--- Start EXCERPT ---

Studio album by Doyle Holly
- Released: 1973
- Recorded: 1973
- Genre: Country
- Label: Barnaby Records
- Producer: Ken Mansfield

Doyle Holly chronology
| Doyle Holly (1973) | Just Another Cowboy Song (1973) |  |

= Just Another Cowboy Song =

Just Another Cowboy Song is the second solo album by long time Buck Owens and the Buckaroos guitarist and vocalist Doyle Holly. It was released in 1973 and reached number thirty-one on the Billboard Country charts. "Lila" was the album's first single; it peaked at number 17 on the top 20 Billboard Country Singles chart.

Other singles released were "Just Another Cowboy Song", "Darling Are You Ever Coming Home" and "Lord How Long Has This Been Going On".

The back of the album contains a photograph of Doyle Holly and friend Kris Kristofferson.

The album peaked on the US Top Country Albums chart at #31.

--- End EXCERPT ---

Rewrite the album text starting at "Doyle Holly chronology" and ending at "chart at #31.", changing "photograph" to "picture".

--- Start PROVIDED MATERIAL ---

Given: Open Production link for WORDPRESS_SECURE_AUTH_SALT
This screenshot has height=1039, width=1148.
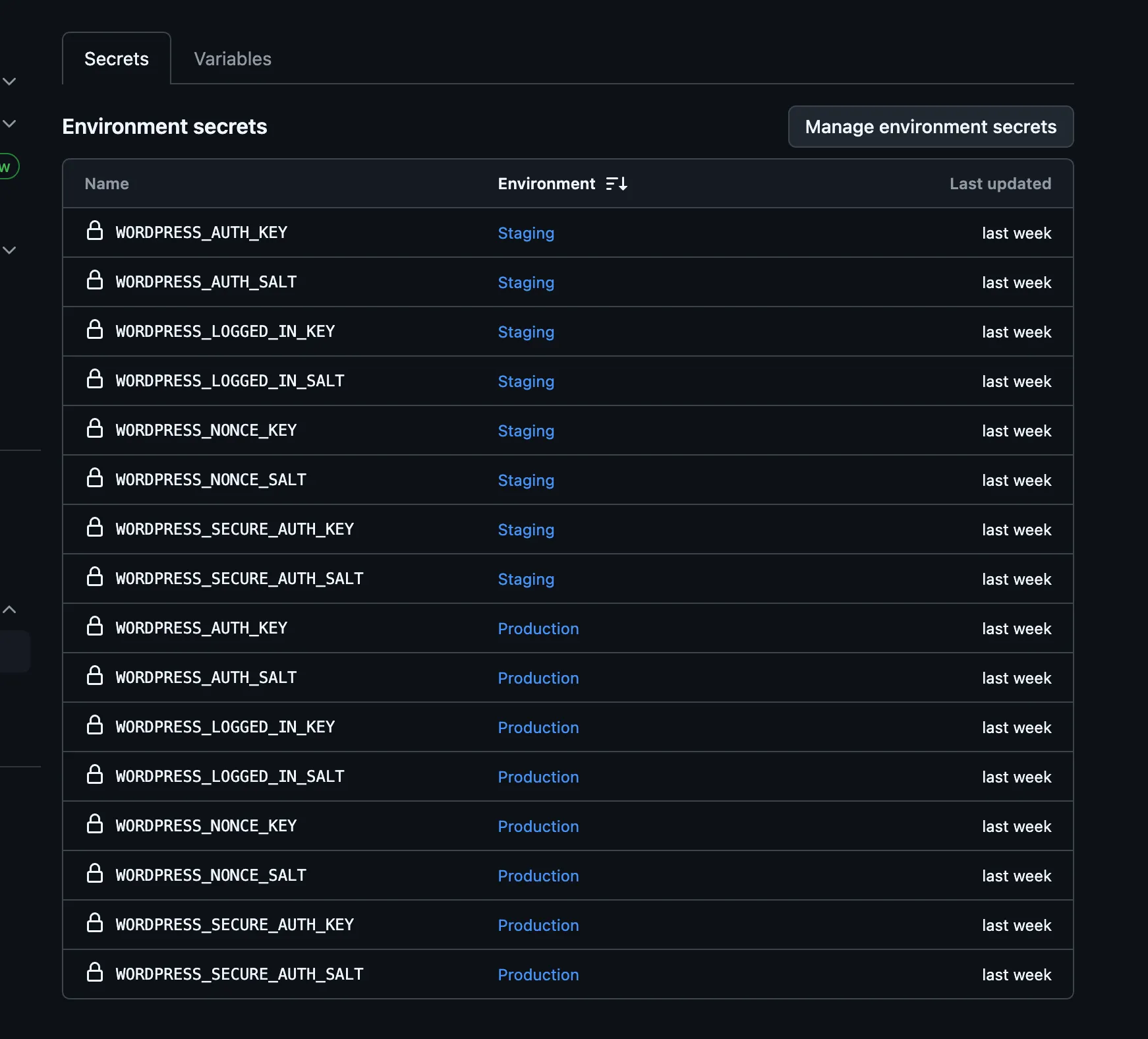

--- End PROVIDED MATERIAL ---

### OUTPUT OF THE TASK
Doyle Holly chronology
| Doyle Holly (1973) | Just Another Cowboy Song (1973) |  |

= Just Another Cowboy Song =

Just Another Cowboy Song is the second solo album by long time Buck Owens and the Buckaroos guitarist and vocalist Doyle Holly. It was released in 1973 and reached number thirty-one on the Billboard Country charts. "Lila" was the album's first single; it peaked at number 17 on the top 20 Billboard Country Singles chart.

Other singles released were "Just Another Cowboy Song", "Darling Are You Ever Coming Home" and "Lord How Long Has This Been Going On".

The back of the album contains a picture of Doyle Holly and friend Kris Kristofferson.

The album peaked on the US Top Country Albums chart at #31.